Congruence and Symmetry

Congruence and Isometries

Two figures are said to be congruent if their points can be placed in one to one correspondence in such a way that pairs of corresponding points are the same distance apart. That is, for points X, Y, in the first configuration there are points X', Y', in the second configuration such that d(X, Y) = d(X', Y'). A transformation that preserves distances is termed an isometry.

The identity correspondence is a trivial type of isometry.

An isometry that leaves exactly one point invariant is called a rotation.

If an isometry leaves two distinct points invariant it must leave the whole line of points containing them invariant. An isometry that leaves exactly one line invariant is called a reflection.

An isometry that leaves no points invariant is either a translation, which moves all points a fixed distance in a fixed direction, or a transflection, which combines a translation with a reflection in a line parallel to the line of translation.

Symmetries

Self-correspondent isometries are termed symmetries.
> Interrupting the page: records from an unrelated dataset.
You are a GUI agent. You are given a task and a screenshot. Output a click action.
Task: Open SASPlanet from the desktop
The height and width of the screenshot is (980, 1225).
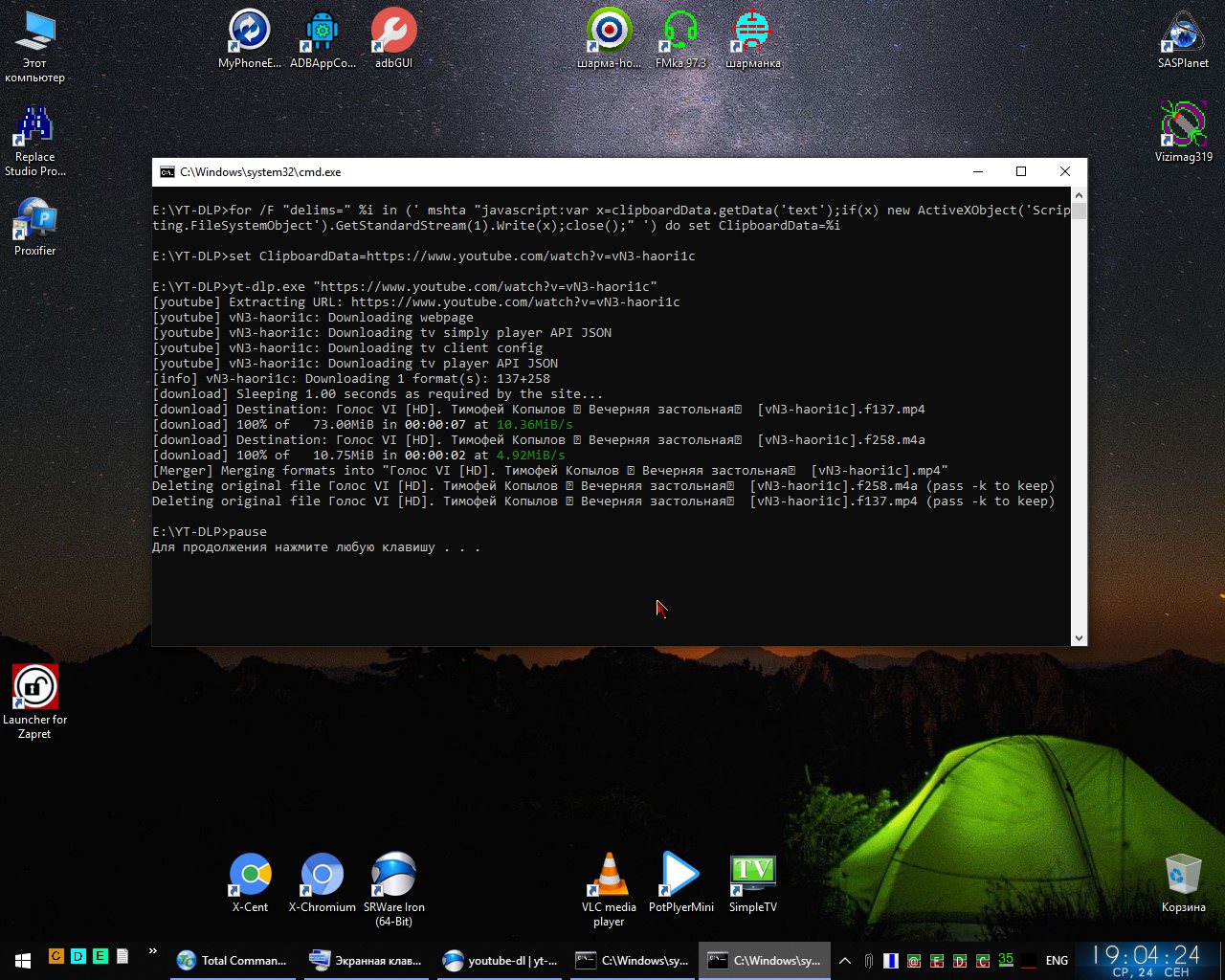[x=1183, y=32]
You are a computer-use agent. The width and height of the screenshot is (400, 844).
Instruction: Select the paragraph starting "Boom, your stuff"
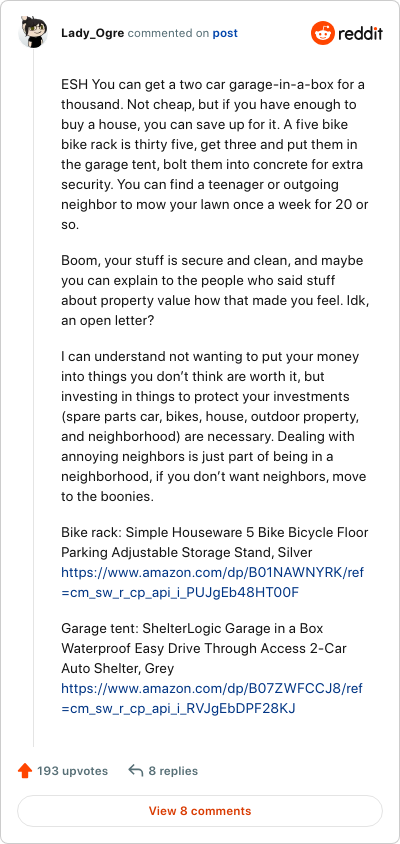[x=212, y=291]
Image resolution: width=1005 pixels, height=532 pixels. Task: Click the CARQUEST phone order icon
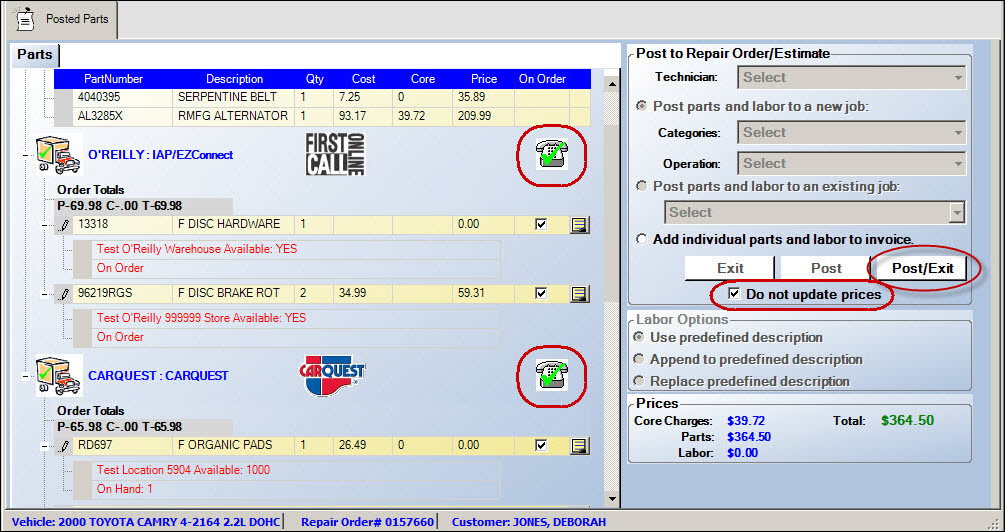pyautogui.click(x=551, y=375)
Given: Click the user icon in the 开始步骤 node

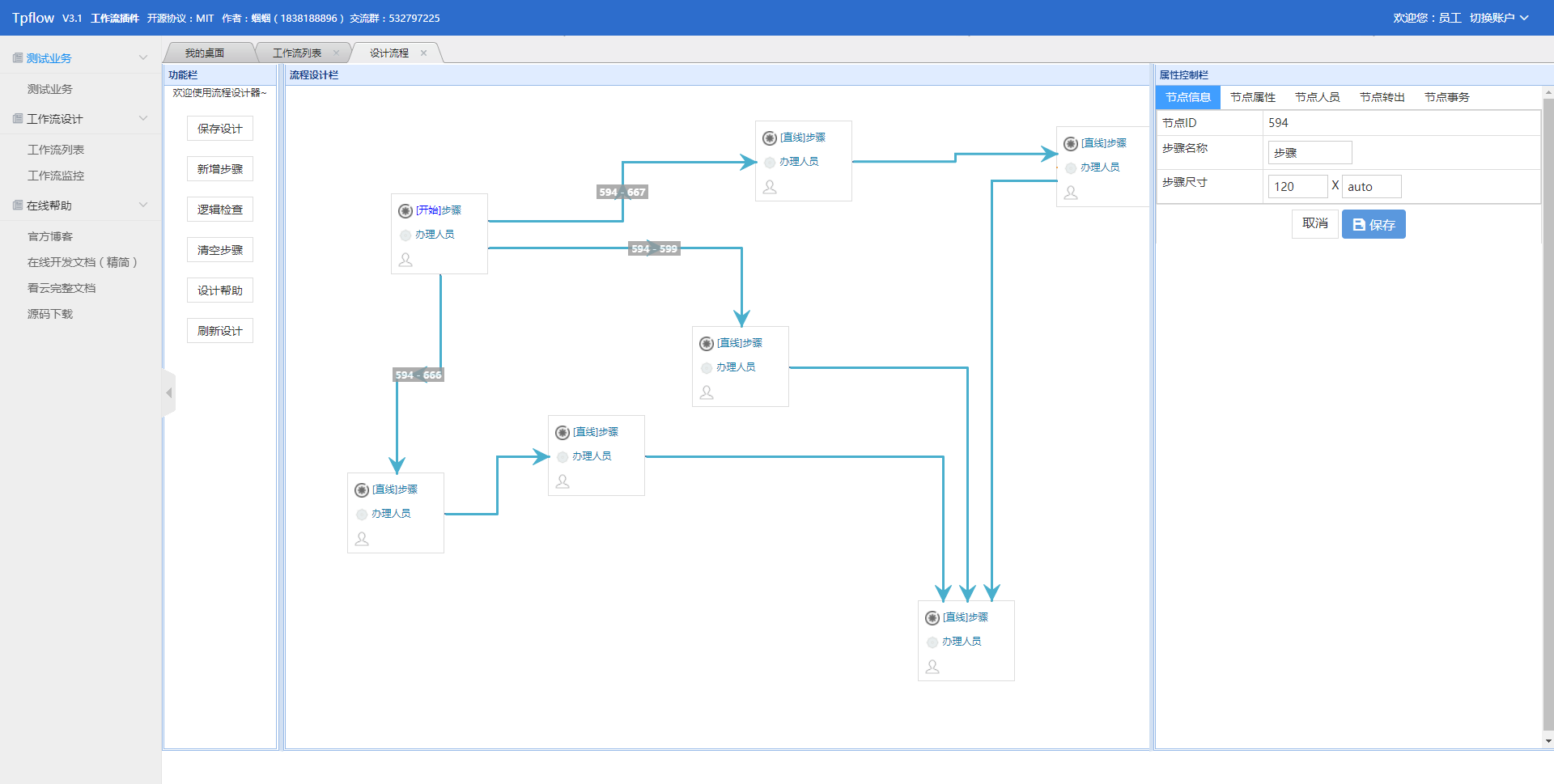Looking at the screenshot, I should (x=405, y=260).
A figure that has only the identity self-correspondence is termed asymmetric, whereas a figure that has one or more non-identity symmetries is termed symmetric. A symmetric figure can be divided into two or more similarly placed congruent parts, known as its components. A figure with n components may be said to have n-ary symmetry (for particular values of n we have corresponding terms: 1 unary, 2 binary, 3 ternary, and so on; unary symmetry is an alternative name for asymmetry).

Instead of measuring the amount of symmetry in a figure by counting the number n of congruent components we could use d = log2 n (i.e. n = 2^d) which is the degree of symmetry. Figures with degrees of symmetry 0, 1, 2 and 3 may then be referred to as nully, singly (or simply), doubly and triply symmetric, corresponding to unary, binary, quaternary and octonary. In cases where n is not a power of 2, d becomes fractional. For example when n = 3, then d = 1.585 approximately.

Binary Symmetry

A line in which a figure may be reflected without alteration is called an axis of symmetry (plural, axes). A point about which a figure may be rotated (other than a multiple of 360) without alteration is called a centre of symmetry; if one exists it is unique. A figure can have both an axis and a centre of symmetry; in fact any figure that has two axes is necessarily symmetric by rotation about the point of intersection of the axes, the minimum angle of rotation being twice that between the two axes.

Translational Symmetry

Figures can be constructed that can be repeated at regular intervals so as to cover an area of any size. This type of design is said to exhibit translational symmetry of the type seen in wallpaper patterns. The simplest such patterns are those consisting solely of equally spaced parallel straight lines.